One thing worth noting is that the PGD attack is a white-box attack, where the attacker has access to the model's parameters and architecture. There are other types of attacks, such as black-box attacks, where the attacker does not have access to the model's parameters or architecture. We hope this article serves as a starting point for readers to explore more about this exciting field.

Citations

[1] Ruder S. An Overview of Gradient Descent Optimization Algorithms. arXiv preprint arXiv:1609.04747. 2016 Sep 15.
[2] He K, Zhang X, Ren S, Sun J. Deep Residual Learning for Image Recognition. In Proceedings of the IEEE Conference on Computer Vision and Pattern Recognition 2016 (pp. 770-778).
[3] Krizhevsky A, Hinton G. Learning Multiple Layers of Features from Tiny Images.
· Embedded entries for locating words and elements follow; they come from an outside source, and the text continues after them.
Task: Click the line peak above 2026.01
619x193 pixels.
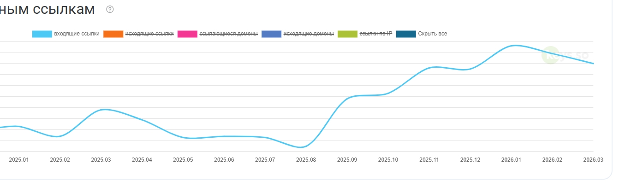Action: tap(514, 46)
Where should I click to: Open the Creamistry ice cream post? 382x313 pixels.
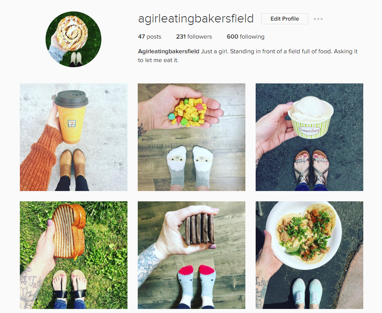[309, 137]
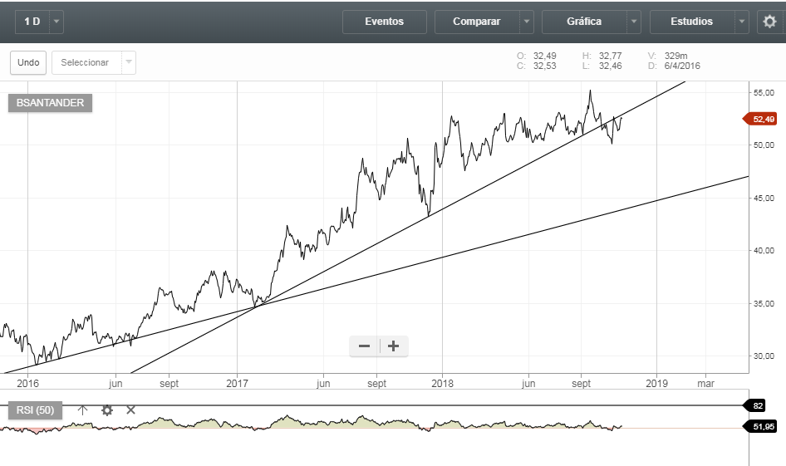Select the 1 D timeframe button
Screen dimensions: 786x466
(x=32, y=22)
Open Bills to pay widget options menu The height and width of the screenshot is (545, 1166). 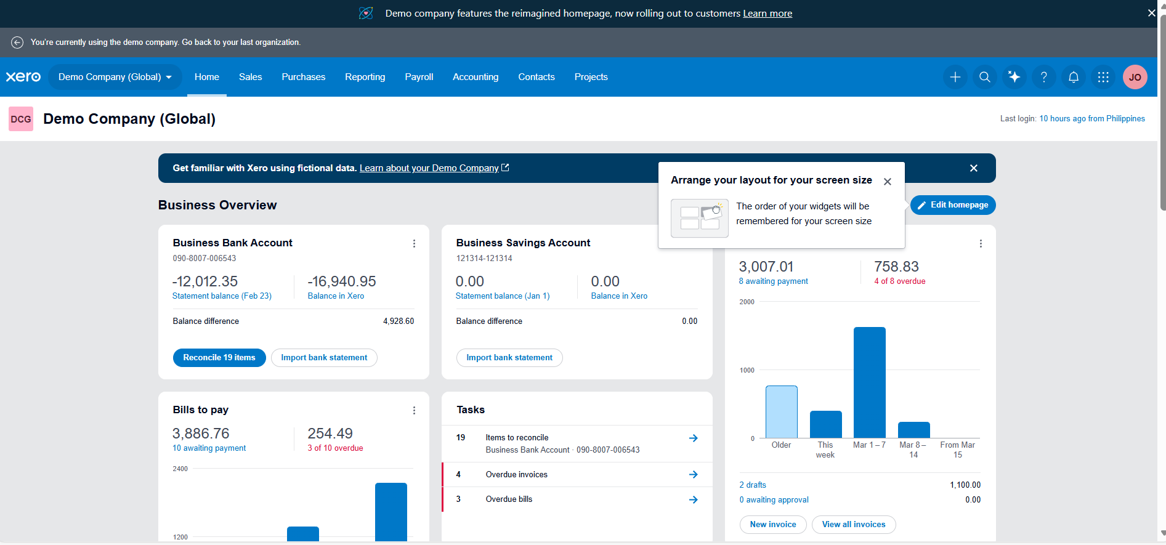tap(414, 411)
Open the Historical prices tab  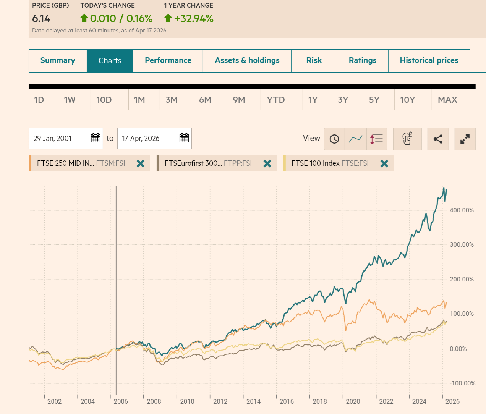tap(429, 61)
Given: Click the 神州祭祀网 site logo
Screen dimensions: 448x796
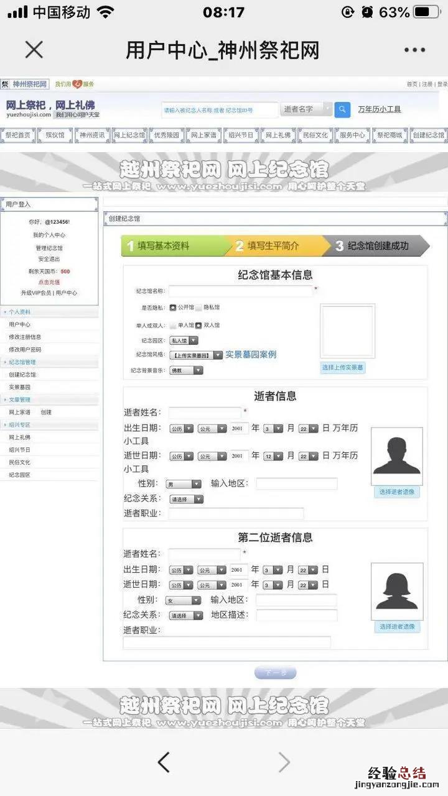Looking at the screenshot, I should pos(25,84).
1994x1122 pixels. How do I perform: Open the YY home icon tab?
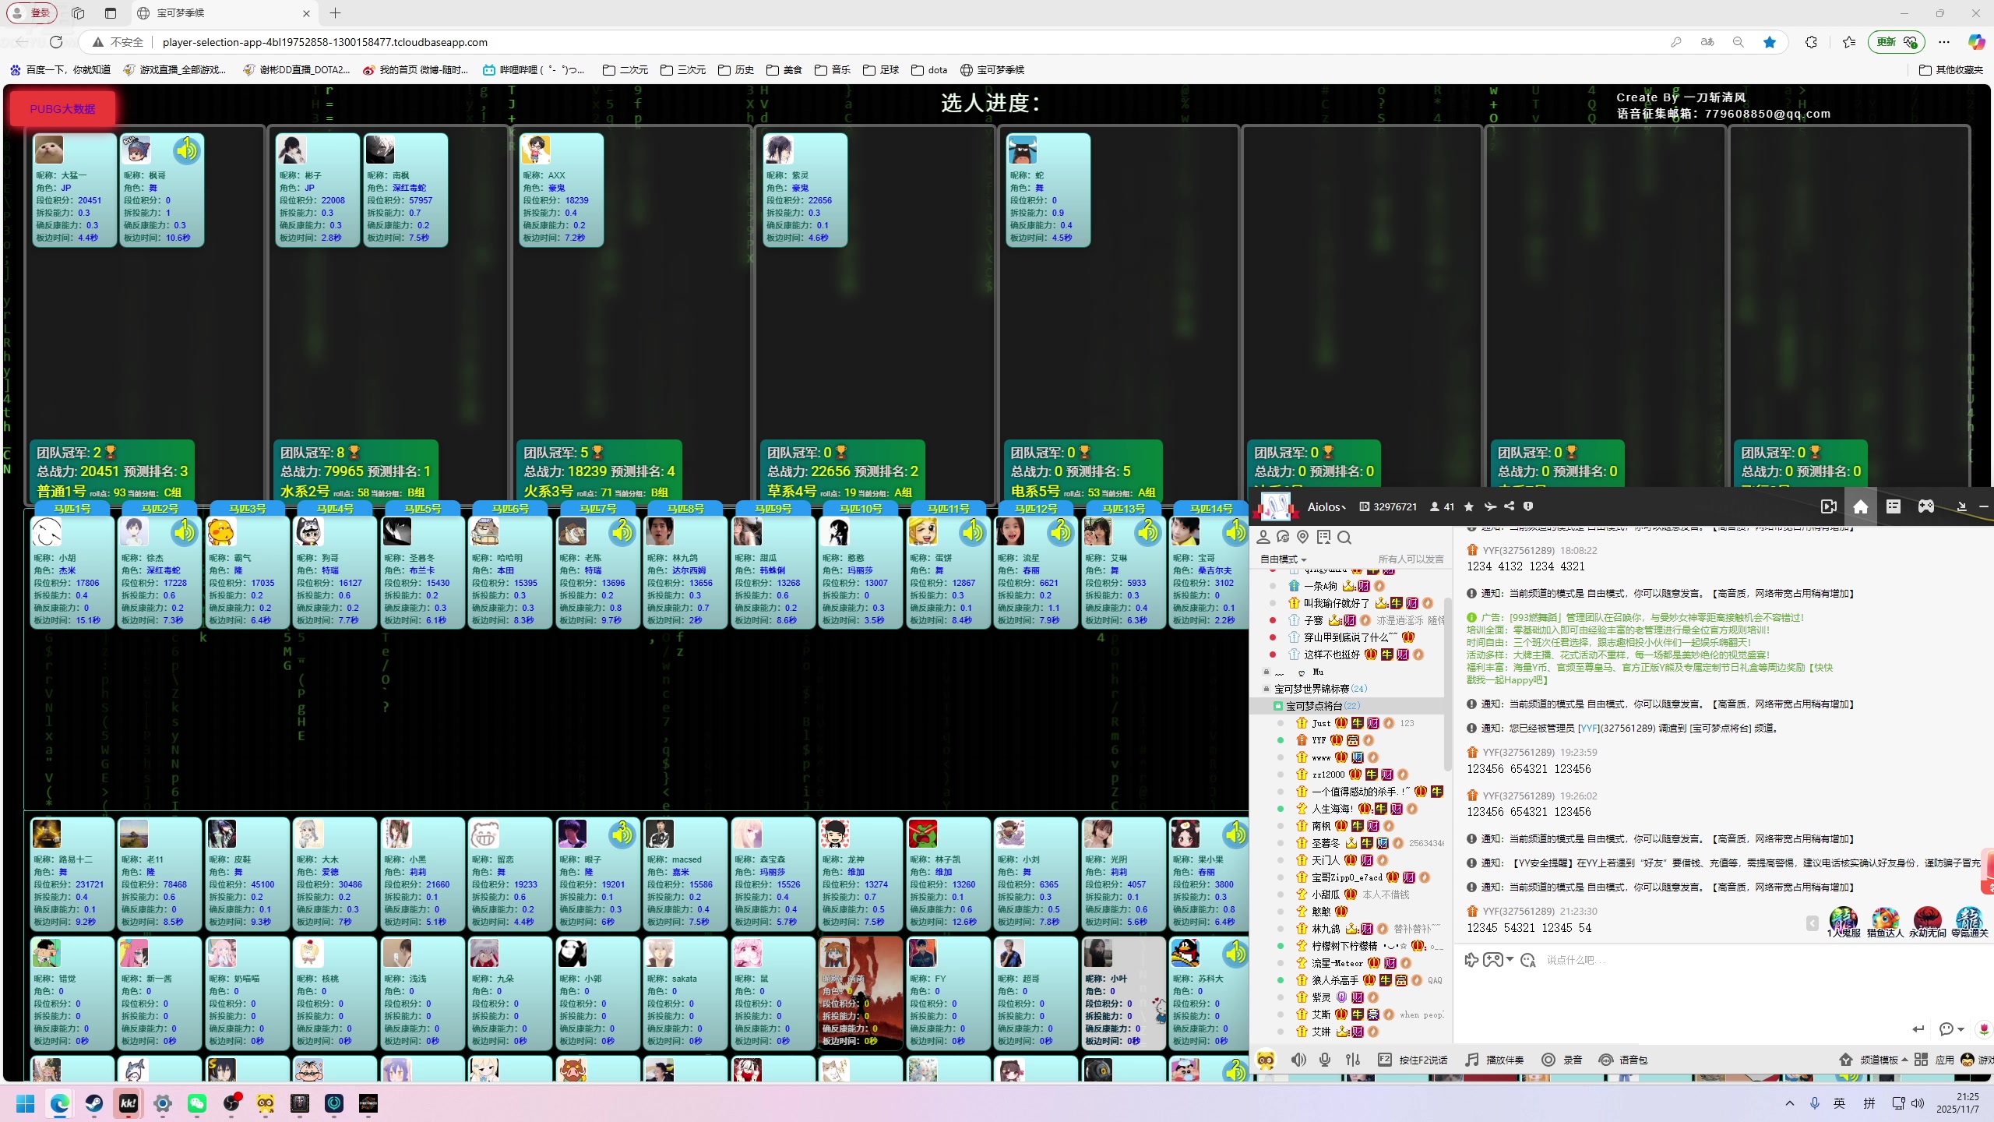point(1860,507)
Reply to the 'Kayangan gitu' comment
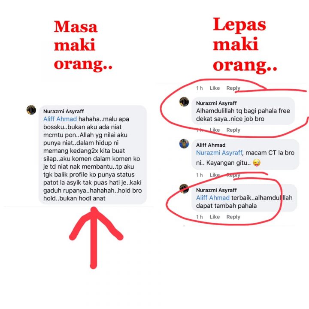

[4] McInnes L, Healy J, Melville J. UMAP: Uniform Manifold Approximation and Projection. Journal of Open Source Software, 3(29), 861, https://doi.org/10.21105/joss.00861.
[5] Goodfellow IJ, Shlens J, Szegedy C. Explaining and Harnessing Adversarial Examples. arXiv preprint arXiv:1412.6572. 2014 Dec 20.
[6] Madry A, Makelov A, Schmidt L, Tsipras D, Vladu A. Towards Deep Learning Models Resistant to Adversarial Attacks. International Conference on Learning Representations. 2018.